捨てられた聖女の復讐〜みんな大っ嫌い、だからすべて壊してあげる〜
「ユ、ユイナ様が……っ」
「ユイナがどうした!?もしかして、また問題を起こしたのか?」
「いなくなりました!」
「なっ……!?」
「ユイナ様が部屋からいなくなってしまったのです!」
「どういうことだッ!」
カルゴの話によれば、ユイナは朝までは部屋の中にいたのだという。
しかし侍女たちに「体調が悪いから寝かせて。お昼ご飯もいらないから部屋に入らないで」と言ったユイナは、早々に侍女達を部屋から追い出したそうだ。

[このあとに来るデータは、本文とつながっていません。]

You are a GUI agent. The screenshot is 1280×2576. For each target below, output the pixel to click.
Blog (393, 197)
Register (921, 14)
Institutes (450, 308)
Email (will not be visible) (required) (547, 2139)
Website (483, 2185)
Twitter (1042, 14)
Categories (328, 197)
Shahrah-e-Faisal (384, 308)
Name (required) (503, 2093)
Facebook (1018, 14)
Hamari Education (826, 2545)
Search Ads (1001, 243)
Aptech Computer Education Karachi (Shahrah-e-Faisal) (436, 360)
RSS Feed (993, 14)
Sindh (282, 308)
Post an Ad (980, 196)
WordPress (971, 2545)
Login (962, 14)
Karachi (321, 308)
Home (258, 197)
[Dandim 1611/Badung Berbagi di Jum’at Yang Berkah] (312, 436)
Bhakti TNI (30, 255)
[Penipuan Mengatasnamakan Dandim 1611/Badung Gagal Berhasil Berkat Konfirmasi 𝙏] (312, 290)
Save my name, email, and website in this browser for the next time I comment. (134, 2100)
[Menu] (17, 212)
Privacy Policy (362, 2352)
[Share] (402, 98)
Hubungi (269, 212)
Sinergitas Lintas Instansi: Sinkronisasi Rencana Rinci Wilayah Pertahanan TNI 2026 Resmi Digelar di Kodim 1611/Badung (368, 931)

そしてユイナの体調を心配した侍女たちがカルゴの元にやって来た。
そこでユイナの体調が悪いことが伝えられて、診察をするために部屋に向かい、声を掛けるが返事がない。
寝ているのかもしれないと一度は踵を返した。
しかし数時間後にノックをしても反応がなく、何かあったのではと心配になり合鍵を使って部屋の中に入ろうとしたが、扉が動かないことに気づく。
騎士達を呼び扉を打ち破ってみると、部屋にユイナの姿はなかった。
どうやら扉が開かないように内側から重たい棚を置いて塞いでいたようだ。
開きっぱなしの窓からはヒラヒラとカーテンが靡いていた。
ユイナの部屋は二階ですぐ側に木があるため降りられない高さではない。